Sometimes there is nothing for it but to dance through the briars. It is a tricky dance. You have to fold yourself down low and duck under sections which will not let you clamber over the top. You have to slide through, straight and narrow like an arrow. You have to bend yourself dancing through the undertow believing that it will somehow clear. Your arms get torn up, your clothes get snagged, your lantern gets trapped between a rock and a thorny place, but then, then…oh then! Then it opened out, so beautifully to the gates of a rose garden. Written in looping black painted script across the gate was the phrase “Le Jardin des Roses.” Pink and red roses vied for space between time-worn statues and the tinkling of fountains. Trellises tumbled amongst rows of glorious roses and piles of orchids and lilies. A few drops of moisture fell into a pond where koi carp swam and frogs sang the songs of their ancestors. A vast foot stepped down next to me. I was but a child next to this perfect foot in a perfect sandal, attached to a perfect leg.

“Why,” boomed a strong female voice, “what have we here!
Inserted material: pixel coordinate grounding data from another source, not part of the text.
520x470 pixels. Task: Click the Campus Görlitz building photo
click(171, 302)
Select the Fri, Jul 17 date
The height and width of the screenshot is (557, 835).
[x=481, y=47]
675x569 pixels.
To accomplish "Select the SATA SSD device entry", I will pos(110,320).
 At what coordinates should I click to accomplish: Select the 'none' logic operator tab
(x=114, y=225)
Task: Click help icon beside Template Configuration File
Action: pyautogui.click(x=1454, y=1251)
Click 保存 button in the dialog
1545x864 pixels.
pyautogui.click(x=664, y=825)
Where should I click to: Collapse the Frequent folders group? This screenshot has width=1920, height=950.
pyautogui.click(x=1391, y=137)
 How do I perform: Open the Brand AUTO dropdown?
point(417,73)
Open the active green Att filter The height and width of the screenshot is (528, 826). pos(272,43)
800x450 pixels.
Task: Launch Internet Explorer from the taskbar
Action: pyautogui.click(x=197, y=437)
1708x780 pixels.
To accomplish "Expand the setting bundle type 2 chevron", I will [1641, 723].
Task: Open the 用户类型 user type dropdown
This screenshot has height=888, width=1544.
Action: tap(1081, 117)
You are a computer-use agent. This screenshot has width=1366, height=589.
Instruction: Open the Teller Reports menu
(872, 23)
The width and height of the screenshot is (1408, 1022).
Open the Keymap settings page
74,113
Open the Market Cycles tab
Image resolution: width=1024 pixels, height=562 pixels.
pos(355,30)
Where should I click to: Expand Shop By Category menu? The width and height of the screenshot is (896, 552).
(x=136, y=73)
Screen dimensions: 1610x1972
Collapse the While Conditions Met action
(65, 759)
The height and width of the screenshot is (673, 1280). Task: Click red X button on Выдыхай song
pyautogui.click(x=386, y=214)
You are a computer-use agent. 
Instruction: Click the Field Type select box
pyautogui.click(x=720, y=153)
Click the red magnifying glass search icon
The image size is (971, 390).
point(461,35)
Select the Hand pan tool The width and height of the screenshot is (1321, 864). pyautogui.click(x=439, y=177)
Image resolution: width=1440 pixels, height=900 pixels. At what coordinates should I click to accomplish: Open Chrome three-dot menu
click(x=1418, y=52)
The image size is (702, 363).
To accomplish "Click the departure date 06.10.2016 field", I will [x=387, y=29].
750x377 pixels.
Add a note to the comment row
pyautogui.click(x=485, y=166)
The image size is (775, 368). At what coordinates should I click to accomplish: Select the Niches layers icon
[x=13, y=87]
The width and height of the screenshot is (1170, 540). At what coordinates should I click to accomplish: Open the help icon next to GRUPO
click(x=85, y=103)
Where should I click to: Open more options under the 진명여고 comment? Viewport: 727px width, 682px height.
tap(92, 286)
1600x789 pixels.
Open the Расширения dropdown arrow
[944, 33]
A new rose!”

“I am not a rose,” I squeaked hastily. “I am a girl!”

“Ah, no. You are a rose. A very stubborn rose.” The voice fell firmly amongst the flowers of the garden. “Shall I pluck you? I think I shall! Stay still! Let me pick you!”

I could see the glint of a pair of shears heading towards me. Looking down my arms were leaves and my petals were tightly closed. Thorns adorned my ankles. “Please don’t! I don’t even know how I came to be in your garden, Ma’am!”

The voice sighed, a single strand of golden hair trailed along the path I was walking as she bent down to look at me.

“Well, look at that, you are not quite a rose yet, after all! Not ready to be plucked. Not yet! Not nearly. Well, you have to be going now, but you are welcome in the garden if you ever find yourself returning here again.”

The gates sprung open. I could hear a chorus of clowns calling my name, and the steady unmistakable thunder of the feet of an elephant trampling down an overgrown trail.